== OBJECTIVES ==
• A. According to the essay on Southern Christmas foods, why do Southerners still love and crave the foods of their childhood Christmases? Answer in one to three sentences.
• B. Could you write the next part of the essay on Southern Christmas foods, picking up after its final sentence?

For Southerners…food can be the best way to recapture childhood Christmases.
Fannie Flagg
Fannie Flagg

In this uncertain world, as the holidays approach, one day will happily remain the same. Each of us will have our own special childhood Christmas memories. No matter how old we may be or how far away from home we may have roamed, there will still be a small part of us that longs to return to those happy days. For Southerners, I think, food can be the best way to recapture childhood Christmases. As for me, even after having lived in California for so many years, Christmas does not feel like Christmas until I've received my first tin of pecans from South Alabama, and then my Southern whiskey cake from Birmingham (baked by my friend Mrs. Norma Warren), and my jars of green pepper jelly and fig preserves. Then, last but not least, my own homemade Southern ambrosia salad. I suppose the real reason Southerners still love and crave the foods of those long-ago childhood Christmases is family tradition: something handed down from people we love, something handed down from people we miss. For us, food is a touchstone, a way to remember who we are and where we came from. I'd like to share my special childhood Christmas memory with you.

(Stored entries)

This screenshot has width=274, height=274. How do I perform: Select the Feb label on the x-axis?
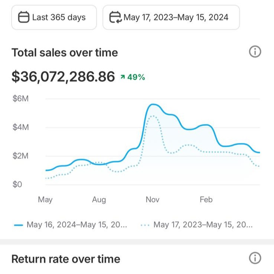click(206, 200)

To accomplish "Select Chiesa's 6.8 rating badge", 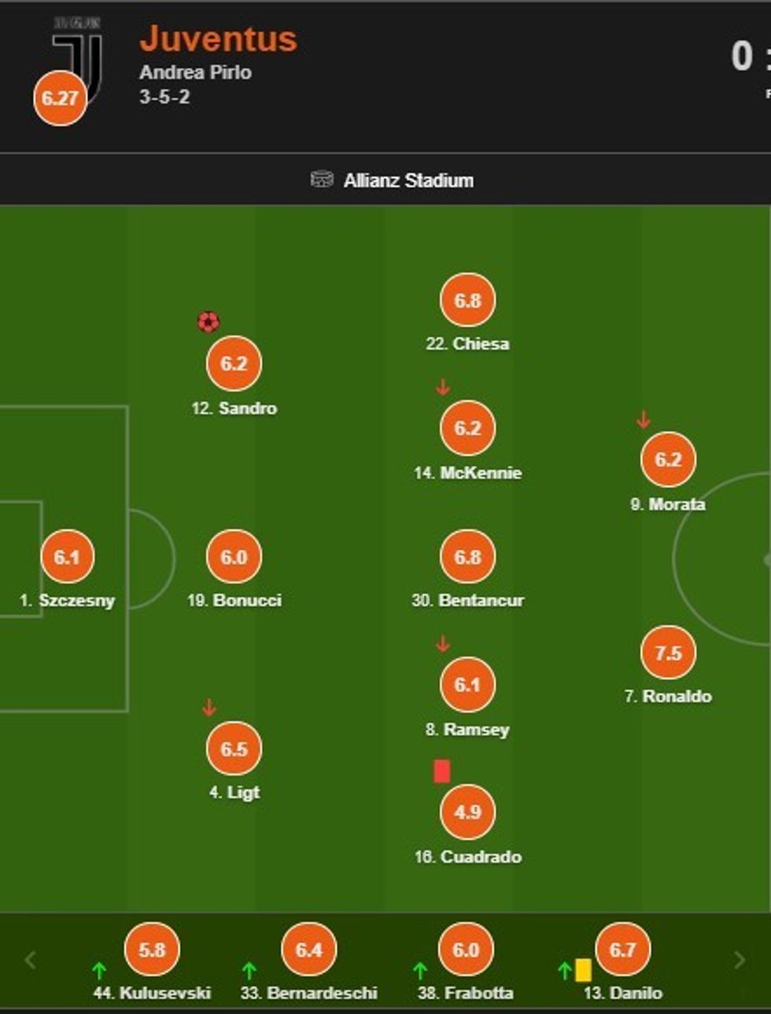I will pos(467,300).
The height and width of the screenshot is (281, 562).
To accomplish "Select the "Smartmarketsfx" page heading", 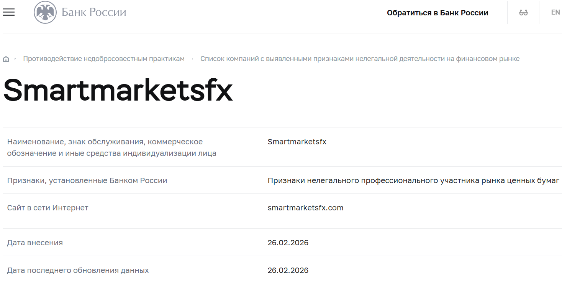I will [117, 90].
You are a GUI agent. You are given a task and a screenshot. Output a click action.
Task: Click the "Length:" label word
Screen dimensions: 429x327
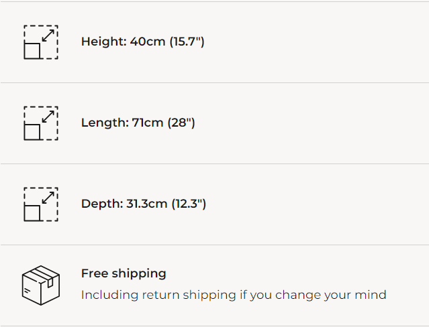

== REPLIES ==
• A. The essay says the real reason is family tradition. These foods are handed down from people Southerners love and miss, so food serves as a touchstone for remembering who they are and where they came from.

• B.
The year was 1952. At the time, I was a rather lonely and shy 9-year-old only child being raised in an apartment building in the large, iron-coal-and-steel city of Birmingham. My father was a motion picture machine operator at one of the big movie houses downtown. This meant that throughout my childhood, he always worked on Christmas. And as my mother wasn't a cook, the holiday dinner for me came to mean the two of us going downtown to a restaurant and spending it with a roomful of strangers. I tell you this so you will understand why that Christmas of 1952 stands out in my memory as the best one ever.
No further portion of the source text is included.